| WHAT YOU WILL DO |
Present every line of the items below as a Markdown table with two columns, No. and Line, numbering the rows in order and leaving out blank lines.
· · · · · · ·
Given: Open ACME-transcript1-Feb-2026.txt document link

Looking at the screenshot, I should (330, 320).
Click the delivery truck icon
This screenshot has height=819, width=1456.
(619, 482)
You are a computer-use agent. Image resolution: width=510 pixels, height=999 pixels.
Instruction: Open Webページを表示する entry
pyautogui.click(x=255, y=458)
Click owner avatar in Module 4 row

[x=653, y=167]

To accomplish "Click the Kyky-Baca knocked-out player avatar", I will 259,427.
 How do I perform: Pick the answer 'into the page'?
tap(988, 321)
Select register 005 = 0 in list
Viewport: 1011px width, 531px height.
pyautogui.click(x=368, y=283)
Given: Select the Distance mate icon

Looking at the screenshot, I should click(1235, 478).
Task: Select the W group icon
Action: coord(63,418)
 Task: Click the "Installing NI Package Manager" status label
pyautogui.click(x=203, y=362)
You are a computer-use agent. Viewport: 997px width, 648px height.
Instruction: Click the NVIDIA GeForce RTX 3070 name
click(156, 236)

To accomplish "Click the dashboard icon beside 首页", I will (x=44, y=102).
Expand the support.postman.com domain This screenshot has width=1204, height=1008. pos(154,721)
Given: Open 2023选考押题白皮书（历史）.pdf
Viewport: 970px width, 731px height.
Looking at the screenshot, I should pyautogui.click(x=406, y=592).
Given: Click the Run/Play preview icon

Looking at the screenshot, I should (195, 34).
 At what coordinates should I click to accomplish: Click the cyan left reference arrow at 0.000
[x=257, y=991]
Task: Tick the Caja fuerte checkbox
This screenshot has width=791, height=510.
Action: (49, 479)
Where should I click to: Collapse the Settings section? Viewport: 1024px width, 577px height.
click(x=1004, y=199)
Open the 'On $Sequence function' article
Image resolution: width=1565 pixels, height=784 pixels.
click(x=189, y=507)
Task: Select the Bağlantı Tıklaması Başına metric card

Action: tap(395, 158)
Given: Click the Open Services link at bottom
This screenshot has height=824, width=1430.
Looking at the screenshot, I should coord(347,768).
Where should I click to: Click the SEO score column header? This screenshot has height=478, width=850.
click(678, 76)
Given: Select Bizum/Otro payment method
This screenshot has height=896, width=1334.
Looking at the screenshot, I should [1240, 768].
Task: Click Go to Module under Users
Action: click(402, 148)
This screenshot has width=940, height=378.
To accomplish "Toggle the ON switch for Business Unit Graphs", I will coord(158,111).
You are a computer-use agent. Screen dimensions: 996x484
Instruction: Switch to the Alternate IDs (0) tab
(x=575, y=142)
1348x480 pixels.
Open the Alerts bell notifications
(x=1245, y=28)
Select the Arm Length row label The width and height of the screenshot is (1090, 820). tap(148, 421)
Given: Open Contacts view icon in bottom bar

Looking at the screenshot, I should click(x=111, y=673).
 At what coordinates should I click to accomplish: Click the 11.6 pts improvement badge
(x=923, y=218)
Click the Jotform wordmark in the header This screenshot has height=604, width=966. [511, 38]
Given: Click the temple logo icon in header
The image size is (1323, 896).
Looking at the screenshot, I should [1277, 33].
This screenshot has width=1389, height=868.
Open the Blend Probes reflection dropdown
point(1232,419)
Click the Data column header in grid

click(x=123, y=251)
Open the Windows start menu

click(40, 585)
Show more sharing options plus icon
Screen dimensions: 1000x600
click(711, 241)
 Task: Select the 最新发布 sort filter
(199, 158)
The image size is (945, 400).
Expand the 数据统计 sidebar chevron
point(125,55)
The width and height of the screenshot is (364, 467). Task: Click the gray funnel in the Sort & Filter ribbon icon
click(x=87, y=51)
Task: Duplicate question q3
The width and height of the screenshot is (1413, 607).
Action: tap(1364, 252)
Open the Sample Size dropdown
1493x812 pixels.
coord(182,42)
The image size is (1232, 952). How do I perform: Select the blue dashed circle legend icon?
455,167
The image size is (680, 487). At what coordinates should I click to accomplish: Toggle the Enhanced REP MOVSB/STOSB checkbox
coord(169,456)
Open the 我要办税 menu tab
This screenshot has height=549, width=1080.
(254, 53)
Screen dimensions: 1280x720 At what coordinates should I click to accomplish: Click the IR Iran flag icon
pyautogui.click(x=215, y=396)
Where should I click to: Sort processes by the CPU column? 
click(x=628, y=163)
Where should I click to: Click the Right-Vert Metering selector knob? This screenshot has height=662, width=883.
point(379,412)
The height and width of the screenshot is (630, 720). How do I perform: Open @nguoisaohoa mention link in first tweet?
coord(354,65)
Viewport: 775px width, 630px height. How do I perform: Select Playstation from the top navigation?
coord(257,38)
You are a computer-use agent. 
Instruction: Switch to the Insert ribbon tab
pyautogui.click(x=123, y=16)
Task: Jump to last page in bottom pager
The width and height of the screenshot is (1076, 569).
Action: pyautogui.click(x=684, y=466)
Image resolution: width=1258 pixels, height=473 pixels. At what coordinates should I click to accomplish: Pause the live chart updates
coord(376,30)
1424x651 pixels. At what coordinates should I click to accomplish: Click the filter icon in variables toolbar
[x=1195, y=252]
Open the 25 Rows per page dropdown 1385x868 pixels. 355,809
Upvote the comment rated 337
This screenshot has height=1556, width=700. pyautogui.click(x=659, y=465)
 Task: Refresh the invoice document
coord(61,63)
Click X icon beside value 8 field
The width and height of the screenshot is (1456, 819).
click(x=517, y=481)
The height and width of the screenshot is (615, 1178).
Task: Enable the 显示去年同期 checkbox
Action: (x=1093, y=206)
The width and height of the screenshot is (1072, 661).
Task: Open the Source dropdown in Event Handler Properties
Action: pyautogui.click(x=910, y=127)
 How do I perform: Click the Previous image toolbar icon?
· · · · · · ·
| FINAL RESULT |
| No. | Line |
|---|---|
| 1 | Given: Open ACME-transcript1-Feb-2026.txt document link |
| 2 | Looking at the screenshot, I should (330, 320). |
| 3 | Click the delivery truck icon |
| 4 | This screenshot has height=819, width=1456. |
| 5 | (619, 482) |
| 6 | You are a computer-use agent. Image resolution: width=510 pixels, height=999 pixels. |
| 7 | Instruction: Open Webページを表示する entry |
| 8 | pyautogui.click(x=255, y=458) |
| 9 | Click owner avatar in Module 4 row |
| 10 | [x=653, y=167] |
| 11 | To accomplish "Click the Kyky-Baca knocked-out player avatar", I will 259,427. |
| 12 |  How do I perform: Pick the answer 'into the page'? |
| 13 | tap(988, 321) |
| 14 | Select register 005 = 0 in list |
| 15 | Viewport: 1011px width, 531px height. |
| 16 | pyautogui.click(x=368, y=283) |
| 17 | Given: Select the Distance mate icon |
| 18 | Looking at the screenshot, I should click(1235, 478). |
| 19 | Task: Select the W group icon |
| 20 | Action: coord(63,418) |
| 21 |  Task: Click the "Installing NI Package Manager" status label |
| 22 | pyautogui.click(x=203, y=362) |
| 23 | You are a computer-use agent. Viewport: 997px width, 648px height. |
| 24 | Instruction: Click the NVIDIA GeForce RTX 3070 name |
| 25 | click(156, 236) |
| 26 | To accomplish "Click the dashboard icon beside 首页", I will (x=44, y=102). |
| 27 | Expand the support.postman.com domain This screenshot has width=1204, height=1008. pos(154,721) |
| 28 | Given: Open 2023选考押题白皮书（历史）.pdf |
| 29 | Viewport: 970px width, 731px height. |
| 30 | Looking at the screenshot, I should pyautogui.click(x=406, y=592). |
| 31 | Given: Click the Run/Play preview icon |
| 32 | Looking at the screenshot, I should (195, 34). |
| 33 |  At what coordinates should I click to accomplish: Click the cyan left reference arrow at 0.000 |
| 34 | [x=257, y=991] |
| 35 | Task: Tick the Caja fuerte checkbox |
| 36 | This screenshot has width=791, height=510. |
| 37 | Action: (49, 479) |
| 38 | Where should I click to: Collapse the Settings section? Viewport: 1024px width, 577px height. |
| 39 | click(x=1004, y=199) |
| 40 | Open the 'On $Sequence function' article |
| 41 | Image resolution: width=1565 pixels, height=784 pixels. |
| 42 | click(x=189, y=507) |
| 43 | Task: Select the Bağlantı Tıklaması Başına metric card |
| 44 | Action: tap(395, 158) |
| 45 | Given: Click the Open Services link at bottom |
| 46 | This screenshot has height=824, width=1430. |
| 47 | Looking at the screenshot, I should coord(347,768). |
| 48 | Where should I click to: Click the SEO score column header? This screenshot has height=478, width=850. |
| 49 | click(678, 76) |
| 50 | Given: Select Bizum/Otro payment method |
| 51 | This screenshot has height=896, width=1334. |
| 52 | Looking at the screenshot, I should [1240, 768]. |
| 53 | Task: Click Go to Module under Users |
| 54 | Action: click(402, 148) |
| 55 | This screenshot has width=940, height=378. |
| 56 | To accomplish "Toggle the ON switch for Business Unit Graphs", I will coord(158,111). |
| 57 | You are a computer-use agent. Screen dimensions: 996x484 |
| 58 | Instruction: Switch to the Alternate IDs (0) tab |
| 59 | (x=575, y=142) |
| 60 | 1348x480 pixels. |
| 61 | Open the Alerts bell notifications |
| 62 | (x=1245, y=28) |
| 63 | Select the Arm Length row label The width and height of the screenshot is (1090, 820). tap(148, 421) |
| 64 | Given: Open Contacts view icon in bottom bar |
| 65 | Looking at the screenshot, I should click(x=111, y=673). |
| 66 |  At what coordinates should I click to accomplish: Click the 11.6 pts improvement badge |
| 67 | (x=923, y=218) |
| 68 | Click the Jotform wordmark in the header This screenshot has height=604, width=966. [511, 38] |
| 69 | Given: Click the temple logo icon in header |
| 70 | The image size is (1323, 896). |
| 71 | Looking at the screenshot, I should [1277, 33]. |
| 72 | This screenshot has width=1389, height=868. |
| 73 | Open the Blend Probes reflection dropdown |
| 74 | point(1232,419) |
| 75 | Click the Data column header in grid |
| 76 | click(x=123, y=251) |
| 77 | Open the Windows start menu |
| 78 | click(40, 585) |
| 79 | Show more sharing options plus icon |
| 80 | Screen dimensions: 1000x600 |
| 81 | click(711, 241) |
| 82 |  Task: Select the 最新发布 sort filter |
| 83 | (199, 158) |
| 84 | The image size is (945, 400). |
| 85 | Expand the 数据统计 sidebar chevron |
| 86 | point(125,55) |
| 87 | The width and height of the screenshot is (364, 467). Task: Click the gray funnel in the Sort & Filter ribbon icon |
| 88 | click(x=87, y=51) |
| 89 | Task: Duplicate question q3 |
| 90 | The width and height of the screenshot is (1413, 607). |
| 91 | Action: tap(1364, 252) |
| 92 | Open the Sample Size dropdown |
| 93 | 1493x812 pixels. |
| 94 | coord(182,42) |
| 95 | The image size is (1232, 952). How do I perform: Select the blue dashed circle legend icon? |
| 96 | 455,167 |
| 97 | The image size is (680, 487). At what coordinates should I click to accomplish: Toggle the Enhanced REP MOVSB/STOSB checkbox |
| 98 | coord(169,456) |
| 99 | Open the 我要办税 menu tab |
| 100 | This screenshot has height=549, width=1080. |
| 101 | (254, 53) |
| 102 | Screen dimensions: 1280x720 At what coordinates should I click to accomplish: Click the IR Iran flag icon |
| 103 | pyautogui.click(x=215, y=396) |
| 104 | Where should I click to: Sort processes by the CPU column?  |
| 105 | click(x=628, y=163) |
| 106 | Where should I click to: Click the Right-Vert Metering selector knob? This screenshot has height=662, width=883. |
| 107 | point(379,412) |
| 108 | The height and width of the screenshot is (630, 720). How do I perform: Open @nguoisaohoa mention link in first tweet? |
| 109 | coord(354,65) |
| 110 | Viewport: 775px width, 630px height. How do I perform: Select Playstation from the top navigation? |
| 111 | coord(257,38) |
| 112 | You are a computer-use agent.  |
| 113 | Instruction: Switch to the Insert ribbon tab |
| 114 | pyautogui.click(x=123, y=16) |
| 115 | Task: Jump to last page in bottom pager |
| 116 | The width and height of the screenshot is (1076, 569). |
| 117 | Action: pyautogui.click(x=684, y=466) |
| 118 | Image resolution: width=1258 pixels, height=473 pixels. At what coordinates should I click to accomplish: Pause the live chart updates |
| 119 | coord(376,30) |
| 120 | 1424x651 pixels. At what coordinates should I click to accomplish: Click the filter icon in variables toolbar |
| 121 | [x=1195, y=252] |
| 122 | Open the 25 Rows per page dropdown 1385x868 pixels. 355,809 |
| 123 | Upvote the comment rated 337 |
| 124 | This screenshot has height=1556, width=700. pyautogui.click(x=659, y=465) |
| 125 |  Task: Refresh the invoice document |
| 126 | coord(61,63) |
| 127 | Click X icon beside value 8 field |
| 128 | The width and height of the screenshot is (1456, 819). |
| 129 | click(x=517, y=481) |
| 130 | The height and width of the screenshot is (615, 1178). |
| 131 | Task: Enable the 显示去年同期 checkbox |
| 132 | Action: (x=1093, y=206) |
| 133 | The width and height of the screenshot is (1072, 661). |
| 134 | Task: Open the Source dropdown in Event Handler Properties |
| 135 | Action: pyautogui.click(x=910, y=127) |
| 136 |  How do I perform: Click the Previous image toolbar icon? |